A short history of the daily Jumble
The Jumble puzzle first appeared in 1954, created by Martin Naydel. It's now syndicated in more than 600 newspapers and has been a staple of the American puzzle page for over 70 years. Modern Jumbles are created by David L. Hoyt and Jeff Knurek and combine a set of scrambled words with a cartoon whose caption reveals a wordplay-heavy punchline.
The daily format is four scrambles (two 5-letter, two 6-letter) plus the caption. The Sunday Jumble is bigger — six scrambles including a 7-letter — and the caption is longer. Kids' Jumble uses 3- and 4-letter words.
Solving Jumble puzzles by hand
Skilled solvers look for common letter patterns rather than trying random rearrangements. Some quick heuristics:
- Look for -ING, -ED, -ER, -ION, -TION — if the scramble contains I-N-G or E-D, one of those endings is almost certain.
- Vowel clusters — vowel pairs like OU, EA, AI, IE, EI usually stay together in the answer.
- Uncommon consonant clusters — TH, CH, SH, WH, and consonant blends BL, CR, PL, ST, SP anchor words.
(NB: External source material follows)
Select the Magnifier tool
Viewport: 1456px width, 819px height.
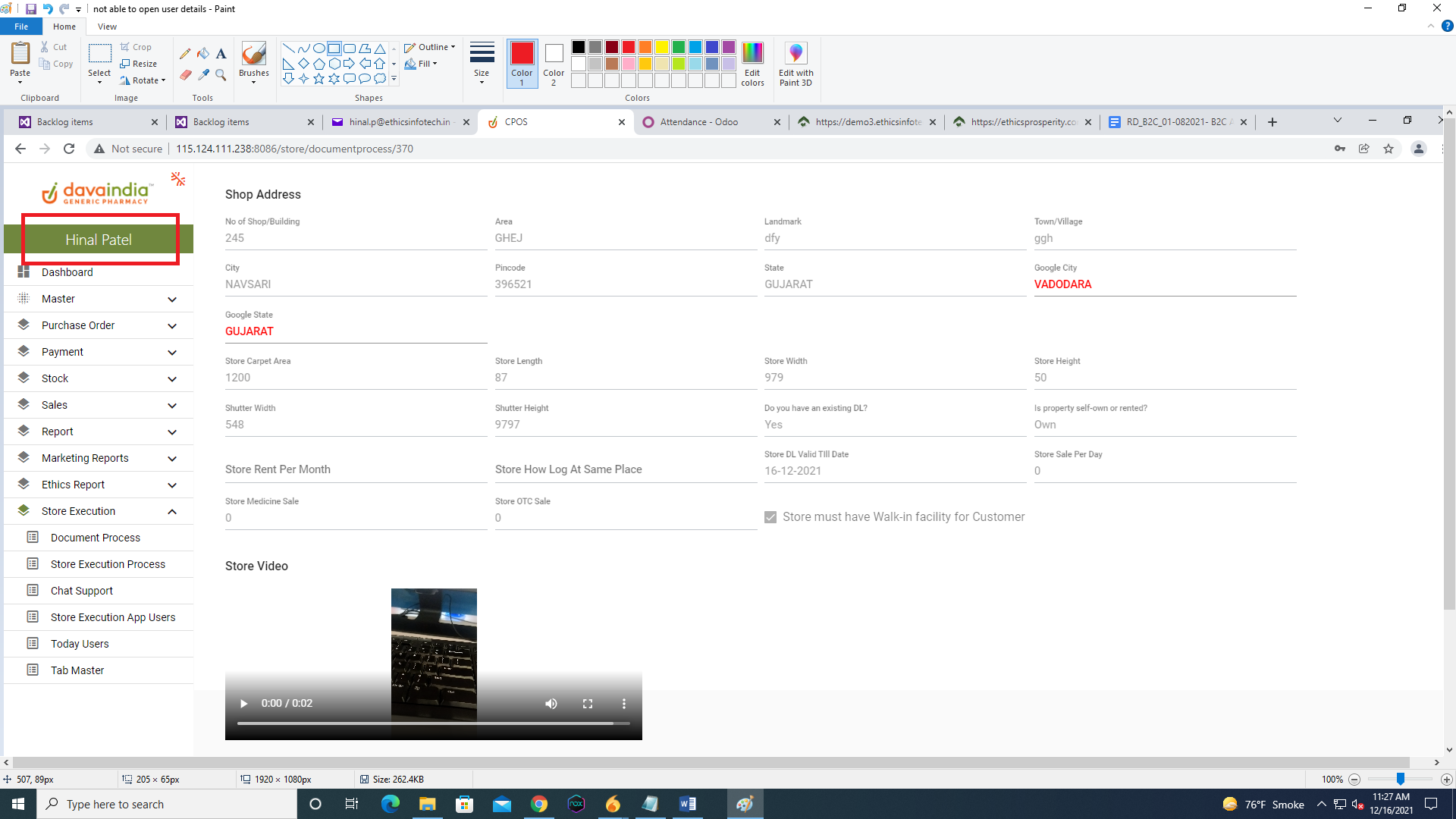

- Trust the frequency — E, A, R, I, O, T are the most common letters. If your scramble has three of them, it's probably a very common word.
The cartoon caption trick
After solving all four scrambles, each answer will have one or two circled letters. Collect those in order (top-to-bottom) into a small "letter bank" — this is your final scramble. Look at the cartoon's speech bubble or scene for a hint: the caption is nearly always a pun or wordplay matching the picture.
Enter the letter bank into the box above and every valid English word in that bank appears. The cartoon usually reveals which word (or short phrase) is the punchline.
Common Jumble anagram traps
- ANGLE / GLEAN / ANGEL — all valid, only one usually fits the cartoon.
- STEAM / TEAMS / MEATS / MATES — four possibilities from one scramble.
- STONE / TONES / NOTES / ONSET — same trick, different letters.
- TAILOR / RIALTO — a favourite Jumble setter's ambiguity.
When the solver returns multiple options, choose the one whose sense fits the cartoon caption's setup or punchline.
FAQs
What is a Jumble puzzle?
Jumble is the daily newspaper puzzle by David L. Hoyt and Jeff Knurek where you unscramble four scrambled words, then use highlighted letters from those answers to solve a final cartoon caption.
Does this solve the cartoon answer too?
It solves each of the four scrambled words. For the final cartoon caption, unscramble your four answers first, take the circled letters, and paste those into the box above to find the phrase.
Why does my solved word have anagrams I don't expect?
Most Jumble scrambles have more than one valid anagram. The Jumble editor picks the one that fits the cartoon's context — but if you want context help, use the cartoon caption as a hint after seeing all candidates.
How long are typical Jumble words?
The four daily scrambles are almost always 5 or 6 letters. The Sunday Jumble often uses 7.
Can I use this for Jumble Crosswords or Jumble Kids?
Yes — any newspaper or app puzzle that gives you a scrambled letter set works the same way.